## EXERCISE GOAL
Retype the complete listing exactly as it appears.

## MATERIAL PROVIDED
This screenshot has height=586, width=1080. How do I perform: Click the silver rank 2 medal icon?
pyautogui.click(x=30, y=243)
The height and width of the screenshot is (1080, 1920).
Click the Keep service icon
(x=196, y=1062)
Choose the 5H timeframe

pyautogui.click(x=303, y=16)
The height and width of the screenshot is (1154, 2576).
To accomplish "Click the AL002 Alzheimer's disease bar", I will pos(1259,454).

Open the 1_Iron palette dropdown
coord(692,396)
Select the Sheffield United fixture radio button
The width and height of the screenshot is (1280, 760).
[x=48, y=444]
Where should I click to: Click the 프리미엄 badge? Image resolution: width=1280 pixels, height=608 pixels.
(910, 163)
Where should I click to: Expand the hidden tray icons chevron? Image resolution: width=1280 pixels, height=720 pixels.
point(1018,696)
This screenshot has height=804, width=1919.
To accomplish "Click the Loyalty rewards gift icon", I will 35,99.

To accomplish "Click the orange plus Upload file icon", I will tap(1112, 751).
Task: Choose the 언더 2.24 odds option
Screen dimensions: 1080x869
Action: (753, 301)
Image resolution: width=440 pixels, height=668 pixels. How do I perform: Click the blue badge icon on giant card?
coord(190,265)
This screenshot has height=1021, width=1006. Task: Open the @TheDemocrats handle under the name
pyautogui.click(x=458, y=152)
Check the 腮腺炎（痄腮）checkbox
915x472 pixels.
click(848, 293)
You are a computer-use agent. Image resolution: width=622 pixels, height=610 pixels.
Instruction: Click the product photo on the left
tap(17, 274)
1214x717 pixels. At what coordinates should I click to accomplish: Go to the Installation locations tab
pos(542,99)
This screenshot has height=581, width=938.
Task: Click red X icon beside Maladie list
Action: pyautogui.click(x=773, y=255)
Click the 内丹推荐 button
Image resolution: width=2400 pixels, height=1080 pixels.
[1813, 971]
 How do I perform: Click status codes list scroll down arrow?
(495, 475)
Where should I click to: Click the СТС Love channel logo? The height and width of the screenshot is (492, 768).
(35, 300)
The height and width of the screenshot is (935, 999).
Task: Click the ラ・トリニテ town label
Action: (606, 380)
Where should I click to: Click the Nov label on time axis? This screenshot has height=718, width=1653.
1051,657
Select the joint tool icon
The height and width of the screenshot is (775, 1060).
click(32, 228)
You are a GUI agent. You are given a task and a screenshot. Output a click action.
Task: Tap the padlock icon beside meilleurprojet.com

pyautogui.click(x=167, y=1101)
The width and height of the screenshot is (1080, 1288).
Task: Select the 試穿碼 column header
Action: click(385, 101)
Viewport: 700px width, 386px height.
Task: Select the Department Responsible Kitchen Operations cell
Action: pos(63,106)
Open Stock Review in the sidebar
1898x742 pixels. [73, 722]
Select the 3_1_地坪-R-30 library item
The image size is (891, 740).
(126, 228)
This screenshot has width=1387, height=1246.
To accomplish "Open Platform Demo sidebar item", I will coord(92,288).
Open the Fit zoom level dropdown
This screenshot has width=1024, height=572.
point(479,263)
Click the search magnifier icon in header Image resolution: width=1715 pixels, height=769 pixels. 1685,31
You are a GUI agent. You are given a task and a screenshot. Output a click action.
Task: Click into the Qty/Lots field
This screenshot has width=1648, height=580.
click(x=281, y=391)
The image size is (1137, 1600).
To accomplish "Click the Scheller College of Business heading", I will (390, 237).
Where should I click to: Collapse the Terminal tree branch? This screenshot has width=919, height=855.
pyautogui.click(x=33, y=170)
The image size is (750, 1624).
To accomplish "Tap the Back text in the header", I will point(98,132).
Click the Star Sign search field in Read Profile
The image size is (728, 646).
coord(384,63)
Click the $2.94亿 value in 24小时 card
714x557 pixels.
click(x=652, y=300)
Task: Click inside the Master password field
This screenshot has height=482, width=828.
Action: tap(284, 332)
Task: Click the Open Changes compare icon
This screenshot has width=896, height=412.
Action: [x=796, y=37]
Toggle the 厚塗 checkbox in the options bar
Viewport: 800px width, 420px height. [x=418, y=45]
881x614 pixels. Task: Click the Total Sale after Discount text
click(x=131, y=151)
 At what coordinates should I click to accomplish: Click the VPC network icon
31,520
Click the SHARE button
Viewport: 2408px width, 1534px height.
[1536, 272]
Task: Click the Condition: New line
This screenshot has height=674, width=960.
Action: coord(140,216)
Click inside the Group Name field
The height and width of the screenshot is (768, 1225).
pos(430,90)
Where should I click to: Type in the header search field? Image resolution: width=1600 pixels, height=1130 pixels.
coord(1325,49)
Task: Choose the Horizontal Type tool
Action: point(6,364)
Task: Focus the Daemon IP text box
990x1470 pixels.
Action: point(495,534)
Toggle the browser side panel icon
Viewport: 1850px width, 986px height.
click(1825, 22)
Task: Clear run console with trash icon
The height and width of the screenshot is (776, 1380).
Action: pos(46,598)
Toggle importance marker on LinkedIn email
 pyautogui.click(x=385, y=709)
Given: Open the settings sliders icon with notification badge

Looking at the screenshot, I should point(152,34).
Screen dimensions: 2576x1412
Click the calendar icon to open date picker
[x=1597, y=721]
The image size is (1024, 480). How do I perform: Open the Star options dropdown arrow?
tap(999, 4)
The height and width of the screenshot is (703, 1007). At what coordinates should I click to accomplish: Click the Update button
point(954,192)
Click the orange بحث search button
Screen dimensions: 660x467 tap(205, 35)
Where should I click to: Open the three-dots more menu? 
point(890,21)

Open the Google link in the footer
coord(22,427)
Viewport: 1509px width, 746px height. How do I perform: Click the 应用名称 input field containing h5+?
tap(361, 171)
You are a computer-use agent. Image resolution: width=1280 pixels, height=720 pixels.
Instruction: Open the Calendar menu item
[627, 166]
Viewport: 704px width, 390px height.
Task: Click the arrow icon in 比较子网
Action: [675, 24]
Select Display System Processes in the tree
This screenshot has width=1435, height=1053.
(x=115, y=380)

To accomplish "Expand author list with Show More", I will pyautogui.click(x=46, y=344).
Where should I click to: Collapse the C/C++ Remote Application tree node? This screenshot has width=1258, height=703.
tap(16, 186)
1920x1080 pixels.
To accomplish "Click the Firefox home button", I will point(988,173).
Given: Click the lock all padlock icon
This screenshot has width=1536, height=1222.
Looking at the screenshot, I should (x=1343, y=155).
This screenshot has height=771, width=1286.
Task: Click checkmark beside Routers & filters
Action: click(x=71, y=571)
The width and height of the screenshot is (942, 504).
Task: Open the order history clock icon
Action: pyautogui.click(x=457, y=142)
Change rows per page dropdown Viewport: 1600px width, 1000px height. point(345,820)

## EXERCISE RESULT
This screenshot has height=586, width=1080. How do I perform: Click the silver rank 2 medal icon?
pyautogui.click(x=30, y=243)
The height and width of the screenshot is (1080, 1920).
Click the Keep service icon
(x=196, y=1062)
Choose the 5H timeframe

pyautogui.click(x=303, y=16)
The height and width of the screenshot is (1154, 2576).
To accomplish "Click the AL002 Alzheimer's disease bar", I will pos(1259,454).

Open the 1_Iron palette dropdown
coord(692,396)
Select the Sheffield United fixture radio button
The width and height of the screenshot is (1280, 760).
[x=48, y=444]
Where should I click to: Click the 프리미엄 badge? Image resolution: width=1280 pixels, height=608 pixels.
(910, 163)
Where should I click to: Expand the hidden tray icons chevron? Image resolution: width=1280 pixels, height=720 pixels.
point(1018,696)
This screenshot has height=804, width=1919.
To accomplish "Click the Loyalty rewards gift icon", I will 35,99.

To accomplish "Click the orange plus Upload file icon", I will tap(1112, 751).
Task: Choose the 언더 2.24 odds option
Screen dimensions: 1080x869
Action: (753, 301)
Image resolution: width=440 pixels, height=668 pixels. How do I perform: Click the blue badge icon on giant card?
coord(190,265)
This screenshot has height=1021, width=1006. Task: Open the @TheDemocrats handle under the name
pyautogui.click(x=458, y=152)
Check the 腮腺炎（痄腮）checkbox
915x472 pixels.
click(848, 293)
You are a computer-use agent. Image resolution: width=622 pixels, height=610 pixels.
Instruction: Click the product photo on the left
tap(17, 274)
1214x717 pixels. At what coordinates should I click to accomplish: Go to the Installation locations tab
pos(542,99)
This screenshot has height=581, width=938.
Task: Click red X icon beside Maladie list
Action: pyautogui.click(x=773, y=255)
Click the 内丹推荐 button
Image resolution: width=2400 pixels, height=1080 pixels.
[1813, 971]
 How do I perform: Click status codes list scroll down arrow?
(495, 475)
Where should I click to: Click the СТС Love channel logo? The height and width of the screenshot is (492, 768).
(35, 300)
The height and width of the screenshot is (935, 999).
Task: Click the ラ・トリニテ town label
Action: (606, 380)
Where should I click to: Click the Nov label on time axis? This screenshot has height=718, width=1653.
1051,657
Select the joint tool icon
The height and width of the screenshot is (775, 1060).
click(32, 228)
You are a GUI agent. You are given a task and a screenshot. Output a click action.
Task: Tap the padlock icon beside meilleurprojet.com

pyautogui.click(x=167, y=1101)
The width and height of the screenshot is (1080, 1288).
Task: Select the 試穿碼 column header
Action: click(385, 101)
Viewport: 700px width, 386px height.
Task: Select the Department Responsible Kitchen Operations cell
Action: pos(63,106)
Open Stock Review in the sidebar
1898x742 pixels. [73, 722]
Select the 3_1_地坪-R-30 library item
The image size is (891, 740).
(126, 228)
This screenshot has width=1387, height=1246.
To accomplish "Open Platform Demo sidebar item", I will coord(92,288).
Open the Fit zoom level dropdown
This screenshot has width=1024, height=572.
point(479,263)
Click the search magnifier icon in header Image resolution: width=1715 pixels, height=769 pixels. 1685,31
You are a GUI agent. You are given a task and a screenshot. Output a click action.
Task: Click into the Qty/Lots field
This screenshot has width=1648, height=580.
click(x=281, y=391)
The image size is (1137, 1600).
To accomplish "Click the Scheller College of Business heading", I will (390, 237).
Where should I click to: Collapse the Terminal tree branch? This screenshot has width=919, height=855.
pyautogui.click(x=33, y=170)
The image size is (750, 1624).
To accomplish "Tap the Back text in the header", I will point(98,132).
Click the Star Sign search field in Read Profile
The image size is (728, 646).
coord(384,63)
Click the $2.94亿 value in 24小时 card
714x557 pixels.
click(x=652, y=300)
Task: Click inside the Master password field
This screenshot has height=482, width=828.
Action: tap(284, 332)
Task: Click the Open Changes compare icon
This screenshot has width=896, height=412.
Action: [x=796, y=37]
Toggle the 厚塗 checkbox in the options bar
Viewport: 800px width, 420px height. [x=418, y=45]
881x614 pixels. Task: Click the Total Sale after Discount text
click(x=131, y=151)
 At what coordinates should I click to accomplish: Click the VPC network icon
31,520
Click the SHARE button
Viewport: 2408px width, 1534px height.
[1536, 272]
Task: Click the Condition: New line
This screenshot has height=674, width=960.
Action: coord(140,216)
Click inside the Group Name field
The height and width of the screenshot is (768, 1225).
pos(430,90)
Where should I click to: Type in the header search field? Image resolution: width=1600 pixels, height=1130 pixels.
coord(1325,49)
Task: Choose the Horizontal Type tool
Action: point(6,364)
Task: Focus the Daemon IP text box
990x1470 pixels.
Action: point(495,534)
Toggle the browser side panel icon
Viewport: 1850px width, 986px height.
click(1825, 22)
Task: Clear run console with trash icon
The height and width of the screenshot is (776, 1380).
Action: pos(46,598)
Toggle importance marker on LinkedIn email
 pyautogui.click(x=385, y=709)
Given: Open the settings sliders icon with notification badge

Looking at the screenshot, I should point(152,34).
Screen dimensions: 2576x1412
Click the calendar icon to open date picker
[x=1597, y=721]
The image size is (1024, 480). How do I perform: Open the Star options dropdown arrow?
tap(999, 4)
The height and width of the screenshot is (703, 1007). At what coordinates should I click to accomplish: Click the Update button
point(954,192)
Click the orange بحث search button
Screen dimensions: 660x467 tap(205, 35)
Where should I click to: Open the three-dots more menu? 
point(890,21)

Open the Google link in the footer
coord(22,427)
Viewport: 1509px width, 746px height. How do I perform: Click the 应用名称 input field containing h5+?
tap(361, 171)
You are a computer-use agent. Image resolution: width=1280 pixels, height=720 pixels.
Instruction: Open the Calendar menu item
[627, 166]
Viewport: 704px width, 390px height.
Task: Click the arrow icon in 比较子网
Action: [675, 24]
Select Display System Processes in the tree
This screenshot has width=1435, height=1053.
(x=115, y=380)

To accomplish "Expand author list with Show More", I will pyautogui.click(x=46, y=344).
Where should I click to: Collapse the C/C++ Remote Application tree node? This screenshot has width=1258, height=703.
tap(16, 186)
1920x1080 pixels.
To accomplish "Click the Firefox home button", I will point(988,173).
Given: Click the lock all padlock icon
This screenshot has width=1536, height=1222.
Looking at the screenshot, I should (x=1343, y=155).
This screenshot has height=771, width=1286.
Task: Click checkmark beside Routers & filters
Action: click(x=71, y=571)
The width and height of the screenshot is (942, 504).
Task: Open the order history clock icon
Action: pyautogui.click(x=457, y=142)
Change rows per page dropdown Viewport: 1600px width, 1000px height. point(345,820)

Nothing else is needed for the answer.